Os astrônomos descobriram uma ligação direta entre as mortes explosivas de estrelas de grande massa e a formação dos objetos mais compactos e enigmáticos do Universo: buracos negros e estrelas de nêutrons.
© ESO / L. Calçada (ilustração de uma explosão de supernova)
Com o auxílio do Very Large Telescope (VLT) e do New Technology Telescope (NTT), ambos do Observatório Europeu do Sul (ESO), duas equipes de pesquisadores conseguiram observar o resultado de uma explosão de supernova numa galáxia próxima, encontrando assim evidências de um misterioso objeto compacto deixado para trás.
Quando chegam ao final das suas vidas, as estrelas de grande massa colapsam sob a sua própria gravidade tão rapidamente que o resultado é uma violenta explosão conhecida por supernova. Acredita-se que, depois da toda a excitação da explosão, o que resta é um núcleo extremamente denso ou um resto compacto da estrela. Dependendo da massa da estrela que explode, o resto compacto tanto pode ser uma estrela de nêutrons, um objeto tão denso que uma colher de chá do seu material pesaria cerca de um trilhão de quilogramas na Terra; ou um buraco negro.
Os astrônomos encontraram no passado muitos indícios que apontam para esta cadeia de eventos, tais como a descoberta de uma estrela de nêutrons no seio da Nebulosa do Caranguejo, a nuvem de gás que resultou da explosão de uma estrela que ocorreu há quase mil anos atrás. No entanto, nunca este processo foi observado em tempo real, o que significa que evidências diretas de uma supernova deixando para trás um resto compacto têm permanecido elusivas.
Em Maio de 2022, o astrônomo amador da África do Sul, Berto Monard, descobriu a supernova SN 2022jli no braço em espiral da galáxia próxima NGC 157, situada a cerca de 75 milhões de anos-luz de distância da Terra. Duas equipes separadas estudaram o resultado da explosão, descobrindo que esta apresentava um comportamento peculiar. Depois da explosão, o brilho da maioria das supernovas simplesmente desvanece com o tempo; foi observado um declínio suave e gradual na “curva de luz” da explosão.
Contudo, o comportamento da SN 2022jli era deveras particular: apesar do brilho total se ir desvanecendo, isso não acontecia de forma suave, apresentando antes oscilações para cima e para baixo, mais ou menos a cada 12 dias.

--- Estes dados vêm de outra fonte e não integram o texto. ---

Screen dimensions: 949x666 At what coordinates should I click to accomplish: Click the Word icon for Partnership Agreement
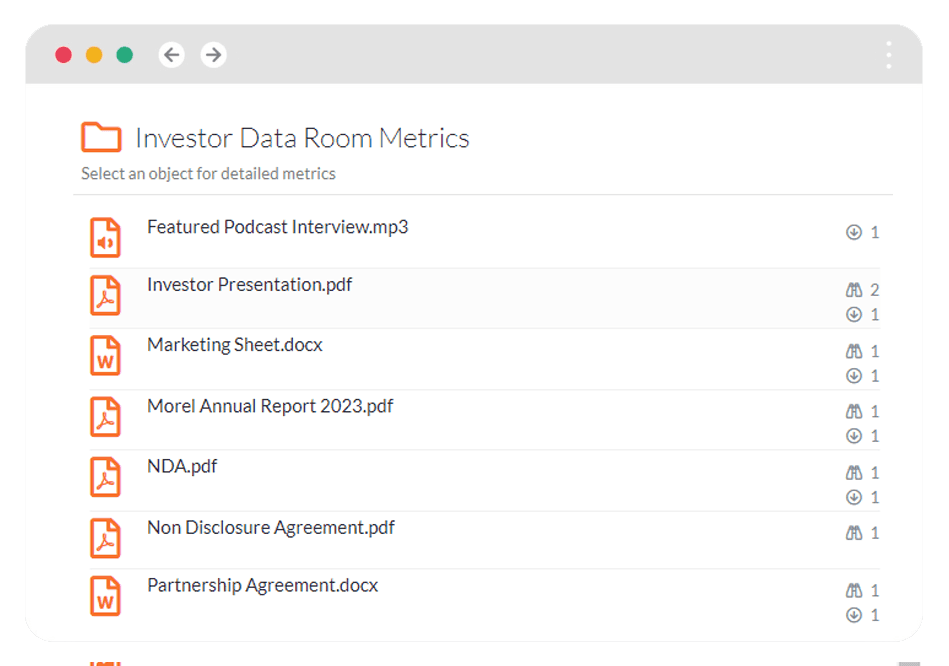point(105,596)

Especula-se que a presença de mais de uma estrela no sistema SN 2022jli pode explicar este comportamento. Realmente, não é incomum que as estrelas de grande massa partilhem a sua órbita com uma estrela companheira, no que é chamado um sistema binário, e a estrela que deu origem à SN 2022jli não é exceção. No entanto, o que é notável neste sistema é que a estrela companheira parece ter sobrevivido à morte violenta da sua parceira e os dois objetos, o resto compacto e a estrela companheira, muito provavelmente continuaram em órbita um do outro.

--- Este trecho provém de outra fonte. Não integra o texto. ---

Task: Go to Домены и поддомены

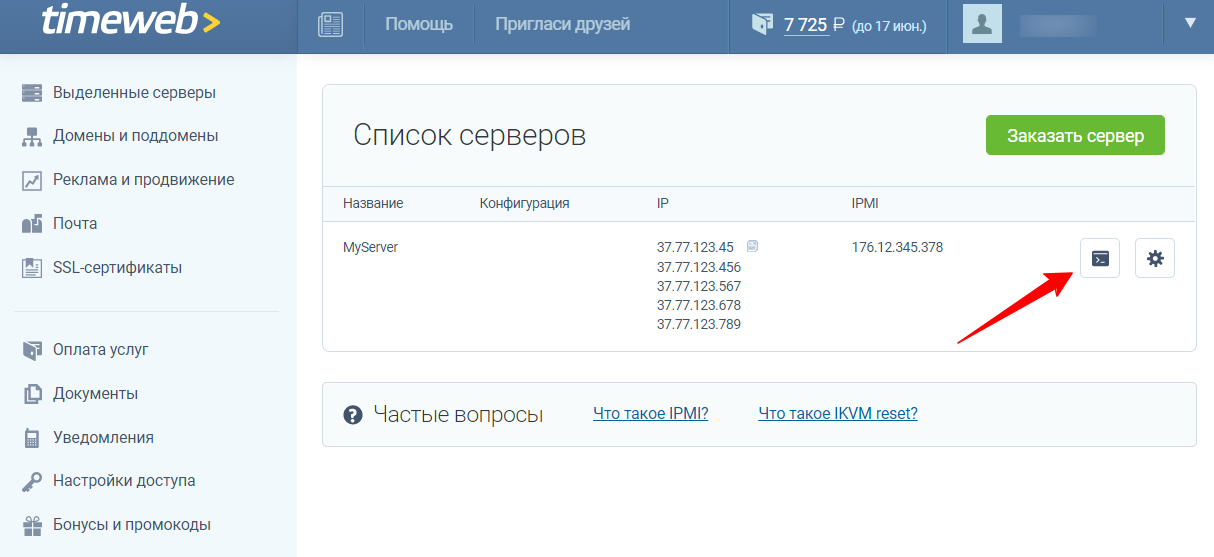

Foi descoberto também movimentos periódicos de hidrogênio gasoso e explosões de raios gama no sistema. As observações foram realizadas com um complemento de instrumentos no solo e no espaço, incluindo o instrumento X-shooter montado no VLT do ESO, no Chile. Juntando todas as informações, há concordância de que quando a estrela companheira interagiu com o material lançado durante a explosão de supernova, a sua atmosfera rica em hidrogênio tornou-se mais inchada do que o habitual. Depois, quando o objeto compacto deixado pela explosão passa, ao descrever a sua órbita, pela atmosfera da companheira, vai retirando hidrogênio gasoso e formando um disco quente de matéria ao seu redor. Esta subtração periódica de matéria, ou acreção, produz imensa energia que foi vista nas observações como variações regulares de brilho.
Apesar de não ter sido observada luz vinda do objeto compacto propriamente dito, foi concluído que este roubo energético só pode ser devido a uma estrela de nêutrons invisível, ou possivelmente a um buraco negro, que retira matéria à atmosfera acrescentada da estrela companheira.
O estudo foi apresentado no 243º Encontro da Sociedade Astronômica Americana em New Orleans, EUA. Um artigo foi publicado no ano passado no periódico The Astrophysical Journal e outro ontem na revista Nature.